In December 1994, Friedman, who also is an investigator at the Howard Hughes Medical Institute, and his colleagues published a landmark paper in the journal Nature, in which they identified a gene in mice and humans called obese (ob) that codes for a hormone he later named leptin, after the Greek word leptos, for thin. Friedman and colleagues showed that leptin is a hormonal signal made by the body’s fat cells that regulates food intake and energy expenditure. Leptin has powerful effects on reproduction, metabolism, other endocrine systems and even immune function.
Mice that lack ob, and thus do not produce leptin, are massively obese, weighing as much as three times the size of their normal littermates. Friedman showed that after normal and ob-deficient mice are injected with synthetic leptin, they are more active and lose weight. In addition, humans lacking leptin eat copious amounts and are massively obese. Leptin treatment of these individuals leads to massive weight loss. The dramatic effect of leptin in these patients establishes a key role for this hormone in human physiology.
However, the majority of obese people have very high levels of leptin circulating in their blood. Friedman’s lab went on to show that high leptin levels are associated with resistance to leptin and provided evidence that suggests that animals destined to be obese increase their production of leptin to satisfy a higher set point for weight. These observations have reframed views on the pathogenesis of obesity and suggested that the development of approaches to improve leptin response in resistant individuals could provide new treatments for obesity.
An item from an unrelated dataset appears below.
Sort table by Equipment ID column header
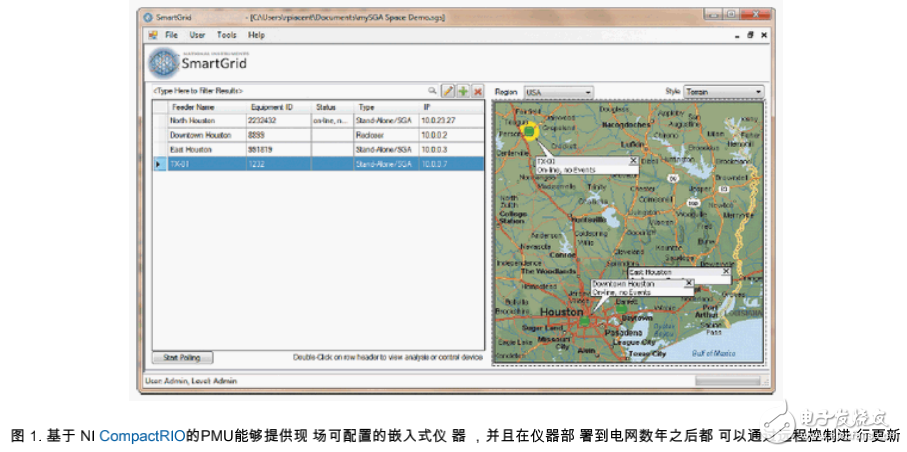The image size is (907, 452). 270,106
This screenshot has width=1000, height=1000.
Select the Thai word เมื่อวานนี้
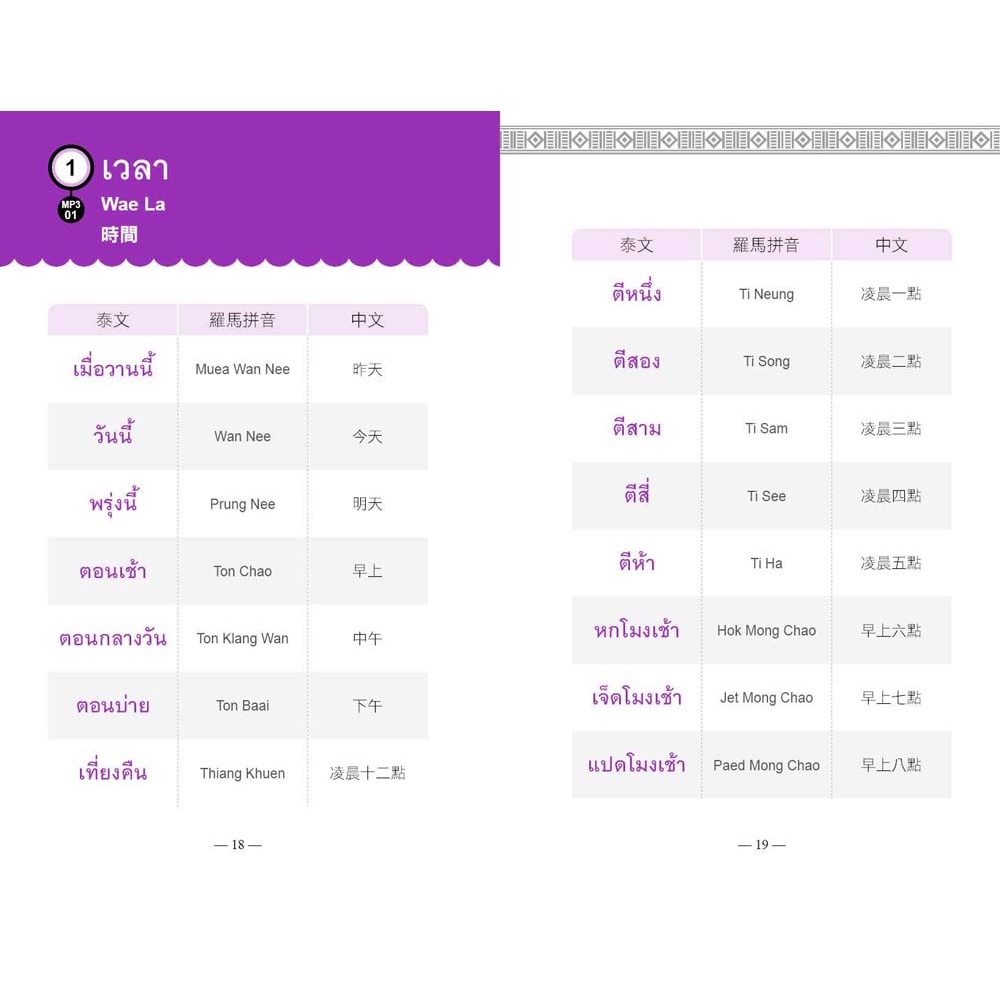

The ob mouse was first discovered in 1950 by researchers at The Jackson Laboratory. Then in 1966, animal care technicians noticed some young mice that were much fatter than their siblings, with symptoms of diabetes. It was Friedman’s Lasker Award co-recipient, Coleman, who became interested in these mice, known as diabetes (db) mutant mice, for his studies of metabolic pathways.
Coleman conducted a series of experiments that led him, in 1973, to propose the existence of a “satiety factor” (later identified as leptin) that the obese mice fail to produce and that the diabetes mice produce but do not respond to. He later wrote that his work with the obese and diabetes mice “established that the severity of the diabetes was dependent on unknown modifying genes.”
Friedman graduated from Rensselaer Polytechnic Institute and, in 1977 at the age of 22, received his M.D. from Albany Medical College of Union University. After completing a medical and chief residency at Albany Medical Center Hospital, Friedman came to Rockefeller as a postgraduate fellow and associate physician in 1980. In 1986 he received his Ph.D., working in the lab of James E. Darnell Jr., and was appointed assistant professor. In 1991 he was named head of laboratory, and in 1995 he was promoted to professor. He was appointed the Marilyn M. Simpson Professor in 1999. He has been an investigator at the Howard Hughes Medical Institute since 1986.
In addition to the Lasker Award, Friedman’s many honors include the 2009 Shaw Prize in Life Science and Medicine (shared with Coleman), 14th annual Keio Medical Science Prize, the 2007 Jessie Stevenson Kovalenko Medal, the sixth Danone International Prize for Nutrition, the 2004 Gairdner Foundation International Award and the 2004 Passano Foundation Award. Friedman is a member of the U.S. National Academy of Sciences and its Institute of Medicine.